Open source telephony brings voice communications in line with other information technologies. It is finally possible to properly begin the task of integrating email, voice, video, and anything else we might conceive of over flexible transport networks (whether wired or wireless), in response to the needs of the user, not the whims of monopolies.
[185] Allison Smith is The Voice of Asterisk—it is her voice in all of the system prompts.

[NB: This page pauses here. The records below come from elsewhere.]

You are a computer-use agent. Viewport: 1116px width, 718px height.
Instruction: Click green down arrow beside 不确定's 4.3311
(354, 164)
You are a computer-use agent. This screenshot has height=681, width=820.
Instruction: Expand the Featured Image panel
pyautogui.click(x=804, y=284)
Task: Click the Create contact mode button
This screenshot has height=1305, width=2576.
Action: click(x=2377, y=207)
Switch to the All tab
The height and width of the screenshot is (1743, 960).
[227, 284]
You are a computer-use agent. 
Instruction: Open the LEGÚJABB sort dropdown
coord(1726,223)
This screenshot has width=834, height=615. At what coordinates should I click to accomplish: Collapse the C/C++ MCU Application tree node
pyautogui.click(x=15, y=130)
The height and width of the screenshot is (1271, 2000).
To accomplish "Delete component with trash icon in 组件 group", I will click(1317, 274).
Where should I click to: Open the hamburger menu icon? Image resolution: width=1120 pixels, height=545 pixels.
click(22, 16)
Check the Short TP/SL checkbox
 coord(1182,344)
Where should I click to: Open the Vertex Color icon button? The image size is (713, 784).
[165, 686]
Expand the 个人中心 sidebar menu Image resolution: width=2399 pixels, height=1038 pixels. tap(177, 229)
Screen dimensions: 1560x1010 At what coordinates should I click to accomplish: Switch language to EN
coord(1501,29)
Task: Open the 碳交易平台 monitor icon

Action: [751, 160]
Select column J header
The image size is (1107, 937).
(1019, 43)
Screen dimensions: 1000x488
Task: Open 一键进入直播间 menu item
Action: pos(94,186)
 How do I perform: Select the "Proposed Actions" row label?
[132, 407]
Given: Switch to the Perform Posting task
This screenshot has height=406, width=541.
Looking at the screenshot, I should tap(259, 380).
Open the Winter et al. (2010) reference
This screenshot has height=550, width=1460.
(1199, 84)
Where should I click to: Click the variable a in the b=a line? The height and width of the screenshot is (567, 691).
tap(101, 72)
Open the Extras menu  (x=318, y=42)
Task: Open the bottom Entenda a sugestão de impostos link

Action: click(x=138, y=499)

To have Allison produce your own prompt, simply visit http://www.theivrvoice.com.
[186] Gordon Moore wrote a paper in 1965 that predicted the doubling of transistors on a processor every few years.
[187] This term refers to 99.999%, which is touted as the reliability of traditional telecom networks. Achieving five nines requires that service interruptions for an entire year total no more than 5 minutes and 15 seconds. Many people believe that VoIP will need to achieve this level of reliability before it can fully replace the PSTN. Many other people believe that the PSTN doesn’t even come close to five-nines reliability. This could have been an excellent term to describe high reliability, but marketing departments abuse it far too frequently.